From the entries below, retype only the lines from the one with "Where should I click to: Expand" through the one with "This screenshot has width=1332, height=620.", exactly as written.

[Saved entries]
= Beginning of Section =

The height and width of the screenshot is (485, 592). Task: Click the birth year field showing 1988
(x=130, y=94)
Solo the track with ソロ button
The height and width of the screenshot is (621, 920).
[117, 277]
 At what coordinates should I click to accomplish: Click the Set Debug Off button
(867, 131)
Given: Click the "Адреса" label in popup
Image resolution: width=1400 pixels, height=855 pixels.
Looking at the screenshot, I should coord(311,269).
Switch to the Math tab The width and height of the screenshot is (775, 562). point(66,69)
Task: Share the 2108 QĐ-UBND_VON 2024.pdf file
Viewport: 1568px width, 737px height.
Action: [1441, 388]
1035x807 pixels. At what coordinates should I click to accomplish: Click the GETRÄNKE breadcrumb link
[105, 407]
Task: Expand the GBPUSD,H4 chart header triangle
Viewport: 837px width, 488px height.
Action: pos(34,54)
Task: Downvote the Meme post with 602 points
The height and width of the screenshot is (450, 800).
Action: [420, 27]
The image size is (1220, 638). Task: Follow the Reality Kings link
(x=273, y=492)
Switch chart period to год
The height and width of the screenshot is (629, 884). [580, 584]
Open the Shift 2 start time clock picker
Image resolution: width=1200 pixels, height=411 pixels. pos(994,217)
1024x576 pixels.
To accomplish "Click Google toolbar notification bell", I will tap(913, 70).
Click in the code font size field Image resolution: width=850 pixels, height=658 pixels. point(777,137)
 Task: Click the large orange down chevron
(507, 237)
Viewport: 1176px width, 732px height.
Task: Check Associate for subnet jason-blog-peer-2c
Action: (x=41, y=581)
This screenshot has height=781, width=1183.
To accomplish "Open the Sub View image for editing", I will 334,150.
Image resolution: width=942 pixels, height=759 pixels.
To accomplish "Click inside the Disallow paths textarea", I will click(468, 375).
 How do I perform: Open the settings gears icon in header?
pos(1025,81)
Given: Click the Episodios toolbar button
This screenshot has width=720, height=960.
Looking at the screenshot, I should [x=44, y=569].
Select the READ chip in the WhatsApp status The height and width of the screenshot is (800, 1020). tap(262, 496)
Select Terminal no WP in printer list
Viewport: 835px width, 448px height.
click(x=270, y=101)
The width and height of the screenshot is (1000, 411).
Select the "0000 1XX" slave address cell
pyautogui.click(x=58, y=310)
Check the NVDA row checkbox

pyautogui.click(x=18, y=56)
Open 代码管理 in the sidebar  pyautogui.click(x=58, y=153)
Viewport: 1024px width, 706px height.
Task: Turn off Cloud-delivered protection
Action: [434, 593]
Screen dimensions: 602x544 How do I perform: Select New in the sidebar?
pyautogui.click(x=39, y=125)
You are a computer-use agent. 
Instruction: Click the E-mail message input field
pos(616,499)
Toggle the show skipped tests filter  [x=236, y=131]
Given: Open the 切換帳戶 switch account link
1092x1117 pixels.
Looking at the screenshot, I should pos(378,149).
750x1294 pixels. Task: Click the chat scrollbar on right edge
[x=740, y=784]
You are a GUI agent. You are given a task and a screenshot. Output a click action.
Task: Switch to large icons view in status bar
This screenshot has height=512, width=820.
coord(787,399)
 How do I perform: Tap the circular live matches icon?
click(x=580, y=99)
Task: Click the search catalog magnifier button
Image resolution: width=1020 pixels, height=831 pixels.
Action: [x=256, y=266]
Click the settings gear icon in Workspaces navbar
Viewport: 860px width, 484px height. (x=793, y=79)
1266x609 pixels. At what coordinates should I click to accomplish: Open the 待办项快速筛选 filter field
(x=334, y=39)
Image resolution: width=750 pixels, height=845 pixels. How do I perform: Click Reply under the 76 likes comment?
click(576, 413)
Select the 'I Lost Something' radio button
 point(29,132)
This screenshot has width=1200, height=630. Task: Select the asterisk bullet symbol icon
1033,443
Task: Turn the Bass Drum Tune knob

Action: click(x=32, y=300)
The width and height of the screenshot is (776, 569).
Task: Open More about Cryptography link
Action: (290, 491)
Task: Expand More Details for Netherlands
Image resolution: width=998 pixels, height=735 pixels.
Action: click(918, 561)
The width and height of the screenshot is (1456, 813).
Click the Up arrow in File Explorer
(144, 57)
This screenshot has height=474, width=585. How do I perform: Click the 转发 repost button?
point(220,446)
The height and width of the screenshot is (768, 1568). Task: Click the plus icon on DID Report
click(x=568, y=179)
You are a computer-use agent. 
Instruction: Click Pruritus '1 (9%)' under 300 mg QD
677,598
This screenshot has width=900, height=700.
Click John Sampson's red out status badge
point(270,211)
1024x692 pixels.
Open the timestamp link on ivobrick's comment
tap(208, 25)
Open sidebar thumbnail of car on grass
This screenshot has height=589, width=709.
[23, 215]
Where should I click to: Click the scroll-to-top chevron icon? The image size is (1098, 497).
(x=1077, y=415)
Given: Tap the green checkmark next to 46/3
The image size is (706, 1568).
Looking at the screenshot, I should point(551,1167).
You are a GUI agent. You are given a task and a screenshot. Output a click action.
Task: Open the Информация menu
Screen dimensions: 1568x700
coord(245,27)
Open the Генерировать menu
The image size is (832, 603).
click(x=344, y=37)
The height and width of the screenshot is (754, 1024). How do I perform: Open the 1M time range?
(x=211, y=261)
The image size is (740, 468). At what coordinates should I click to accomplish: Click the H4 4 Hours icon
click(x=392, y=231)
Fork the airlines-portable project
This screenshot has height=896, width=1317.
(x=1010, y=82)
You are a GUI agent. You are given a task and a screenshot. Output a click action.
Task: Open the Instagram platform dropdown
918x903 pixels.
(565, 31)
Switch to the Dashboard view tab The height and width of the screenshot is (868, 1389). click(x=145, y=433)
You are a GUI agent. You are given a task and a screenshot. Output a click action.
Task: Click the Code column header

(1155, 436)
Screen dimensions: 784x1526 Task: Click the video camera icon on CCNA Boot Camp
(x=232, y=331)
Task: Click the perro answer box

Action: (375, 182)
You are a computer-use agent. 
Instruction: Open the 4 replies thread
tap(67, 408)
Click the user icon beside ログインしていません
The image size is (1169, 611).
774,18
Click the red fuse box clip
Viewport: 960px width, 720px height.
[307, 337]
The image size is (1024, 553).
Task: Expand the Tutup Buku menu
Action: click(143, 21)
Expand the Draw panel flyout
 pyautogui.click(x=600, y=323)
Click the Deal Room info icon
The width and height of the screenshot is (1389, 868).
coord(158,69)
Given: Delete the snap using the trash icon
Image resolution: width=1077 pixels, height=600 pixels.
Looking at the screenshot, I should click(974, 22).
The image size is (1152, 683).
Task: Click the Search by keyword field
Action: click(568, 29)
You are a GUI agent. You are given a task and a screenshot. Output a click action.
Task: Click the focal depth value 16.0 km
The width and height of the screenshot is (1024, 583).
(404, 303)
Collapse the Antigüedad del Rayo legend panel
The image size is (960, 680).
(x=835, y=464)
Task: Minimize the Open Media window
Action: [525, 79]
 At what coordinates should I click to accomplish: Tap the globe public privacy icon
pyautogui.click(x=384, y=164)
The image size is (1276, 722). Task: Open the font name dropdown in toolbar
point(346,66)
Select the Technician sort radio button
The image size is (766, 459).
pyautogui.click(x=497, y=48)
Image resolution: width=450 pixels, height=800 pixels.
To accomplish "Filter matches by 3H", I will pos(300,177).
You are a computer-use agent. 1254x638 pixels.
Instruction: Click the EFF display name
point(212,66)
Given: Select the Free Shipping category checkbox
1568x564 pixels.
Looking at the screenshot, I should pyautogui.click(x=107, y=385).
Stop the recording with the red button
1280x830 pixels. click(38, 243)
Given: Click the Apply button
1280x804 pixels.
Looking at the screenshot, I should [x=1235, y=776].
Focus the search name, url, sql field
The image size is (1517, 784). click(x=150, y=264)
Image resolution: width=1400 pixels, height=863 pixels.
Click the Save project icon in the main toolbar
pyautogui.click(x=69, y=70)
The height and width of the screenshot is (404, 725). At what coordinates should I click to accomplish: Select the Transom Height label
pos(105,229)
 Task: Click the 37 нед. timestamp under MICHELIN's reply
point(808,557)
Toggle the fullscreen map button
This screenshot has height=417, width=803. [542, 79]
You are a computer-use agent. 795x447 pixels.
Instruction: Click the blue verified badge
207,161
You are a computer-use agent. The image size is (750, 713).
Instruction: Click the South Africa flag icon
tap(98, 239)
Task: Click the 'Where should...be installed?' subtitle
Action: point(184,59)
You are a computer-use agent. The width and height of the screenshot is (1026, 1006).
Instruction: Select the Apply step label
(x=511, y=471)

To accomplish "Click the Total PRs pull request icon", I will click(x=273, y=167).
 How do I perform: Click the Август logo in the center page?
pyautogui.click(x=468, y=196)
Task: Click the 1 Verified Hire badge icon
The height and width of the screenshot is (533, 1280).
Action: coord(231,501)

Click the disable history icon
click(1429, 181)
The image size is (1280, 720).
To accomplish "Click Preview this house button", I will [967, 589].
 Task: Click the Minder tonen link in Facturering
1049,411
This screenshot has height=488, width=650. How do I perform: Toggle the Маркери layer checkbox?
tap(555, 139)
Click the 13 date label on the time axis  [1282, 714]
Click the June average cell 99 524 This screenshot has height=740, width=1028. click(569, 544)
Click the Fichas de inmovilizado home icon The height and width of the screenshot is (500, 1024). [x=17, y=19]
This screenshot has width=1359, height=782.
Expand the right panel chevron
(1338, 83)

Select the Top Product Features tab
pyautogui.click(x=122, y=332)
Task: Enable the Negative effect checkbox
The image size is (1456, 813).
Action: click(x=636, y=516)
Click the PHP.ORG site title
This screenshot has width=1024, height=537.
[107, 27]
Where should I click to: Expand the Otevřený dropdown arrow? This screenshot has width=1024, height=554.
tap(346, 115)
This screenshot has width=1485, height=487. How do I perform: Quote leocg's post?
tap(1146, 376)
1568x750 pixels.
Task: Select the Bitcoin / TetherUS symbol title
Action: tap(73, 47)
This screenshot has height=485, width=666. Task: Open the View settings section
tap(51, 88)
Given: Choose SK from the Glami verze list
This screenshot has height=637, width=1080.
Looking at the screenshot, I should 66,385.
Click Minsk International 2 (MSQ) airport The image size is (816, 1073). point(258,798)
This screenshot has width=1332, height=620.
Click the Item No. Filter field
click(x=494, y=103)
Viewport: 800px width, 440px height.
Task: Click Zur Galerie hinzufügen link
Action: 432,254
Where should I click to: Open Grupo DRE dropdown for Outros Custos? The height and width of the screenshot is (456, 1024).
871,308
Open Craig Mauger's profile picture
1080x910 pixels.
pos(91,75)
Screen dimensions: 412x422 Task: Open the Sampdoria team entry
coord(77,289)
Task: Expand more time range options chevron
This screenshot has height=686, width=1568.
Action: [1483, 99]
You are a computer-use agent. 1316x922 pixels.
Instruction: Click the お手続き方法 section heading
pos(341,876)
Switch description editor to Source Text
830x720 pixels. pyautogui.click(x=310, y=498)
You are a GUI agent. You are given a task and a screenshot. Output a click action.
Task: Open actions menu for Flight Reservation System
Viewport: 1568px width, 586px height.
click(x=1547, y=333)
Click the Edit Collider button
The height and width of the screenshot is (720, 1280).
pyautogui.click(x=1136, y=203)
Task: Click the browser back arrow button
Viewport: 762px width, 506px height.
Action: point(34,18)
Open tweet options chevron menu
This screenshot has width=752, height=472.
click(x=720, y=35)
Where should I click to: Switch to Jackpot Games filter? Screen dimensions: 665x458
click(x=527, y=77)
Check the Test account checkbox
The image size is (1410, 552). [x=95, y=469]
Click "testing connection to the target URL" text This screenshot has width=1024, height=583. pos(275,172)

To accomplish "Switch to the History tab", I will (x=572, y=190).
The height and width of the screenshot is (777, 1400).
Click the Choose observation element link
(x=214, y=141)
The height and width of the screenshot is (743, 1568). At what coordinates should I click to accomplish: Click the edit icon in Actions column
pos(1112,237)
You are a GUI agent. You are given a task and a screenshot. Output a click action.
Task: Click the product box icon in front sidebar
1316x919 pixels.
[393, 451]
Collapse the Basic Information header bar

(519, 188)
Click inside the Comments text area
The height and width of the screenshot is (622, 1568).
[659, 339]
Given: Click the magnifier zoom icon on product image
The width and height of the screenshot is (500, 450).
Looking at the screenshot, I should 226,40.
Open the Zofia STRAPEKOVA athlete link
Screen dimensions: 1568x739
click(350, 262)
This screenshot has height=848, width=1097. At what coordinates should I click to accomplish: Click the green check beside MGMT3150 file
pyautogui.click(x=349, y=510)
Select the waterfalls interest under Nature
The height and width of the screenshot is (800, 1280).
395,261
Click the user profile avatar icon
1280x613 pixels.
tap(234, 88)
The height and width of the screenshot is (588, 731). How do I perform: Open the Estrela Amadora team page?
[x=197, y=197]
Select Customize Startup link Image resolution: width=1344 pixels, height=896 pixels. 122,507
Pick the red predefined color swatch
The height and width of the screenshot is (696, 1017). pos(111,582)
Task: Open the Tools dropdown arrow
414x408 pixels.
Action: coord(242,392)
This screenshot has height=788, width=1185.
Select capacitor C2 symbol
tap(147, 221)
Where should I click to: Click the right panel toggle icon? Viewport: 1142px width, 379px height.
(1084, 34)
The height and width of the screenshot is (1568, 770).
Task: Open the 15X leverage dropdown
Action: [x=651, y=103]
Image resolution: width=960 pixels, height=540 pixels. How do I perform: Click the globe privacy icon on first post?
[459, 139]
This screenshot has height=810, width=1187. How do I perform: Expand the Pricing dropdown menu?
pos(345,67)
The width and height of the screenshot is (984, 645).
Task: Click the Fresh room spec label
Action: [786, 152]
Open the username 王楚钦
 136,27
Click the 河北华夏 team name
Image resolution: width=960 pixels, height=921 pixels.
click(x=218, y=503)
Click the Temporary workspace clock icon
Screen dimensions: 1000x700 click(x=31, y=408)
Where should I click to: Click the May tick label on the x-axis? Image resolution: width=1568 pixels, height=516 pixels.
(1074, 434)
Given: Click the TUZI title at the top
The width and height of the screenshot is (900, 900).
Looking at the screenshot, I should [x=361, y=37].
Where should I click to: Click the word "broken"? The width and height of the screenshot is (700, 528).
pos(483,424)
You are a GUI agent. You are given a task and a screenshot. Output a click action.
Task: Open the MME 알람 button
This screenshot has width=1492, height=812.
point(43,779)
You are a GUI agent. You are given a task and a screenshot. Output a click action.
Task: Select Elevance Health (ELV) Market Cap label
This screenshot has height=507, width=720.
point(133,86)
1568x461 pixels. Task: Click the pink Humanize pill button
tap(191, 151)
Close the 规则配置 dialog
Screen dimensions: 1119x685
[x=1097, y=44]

= End of Section =

Problem solution
Where should I click to: Expand the Otevřený dropdown arrow? This screenshot has width=1024, height=554.
tap(346, 115)
This screenshot has width=1485, height=487. How do I perform: Quote leocg's post?
tap(1146, 376)
1568x750 pixels.
Task: Select the Bitcoin / TetherUS symbol title
Action: tap(73, 47)
This screenshot has height=485, width=666. Task: Open the View settings section
tap(51, 88)
Given: Choose SK from the Glami verze list
This screenshot has height=637, width=1080.
Looking at the screenshot, I should 66,385.
Click Minsk International 2 (MSQ) airport The image size is (816, 1073). point(258,798)
This screenshot has width=1332, height=620.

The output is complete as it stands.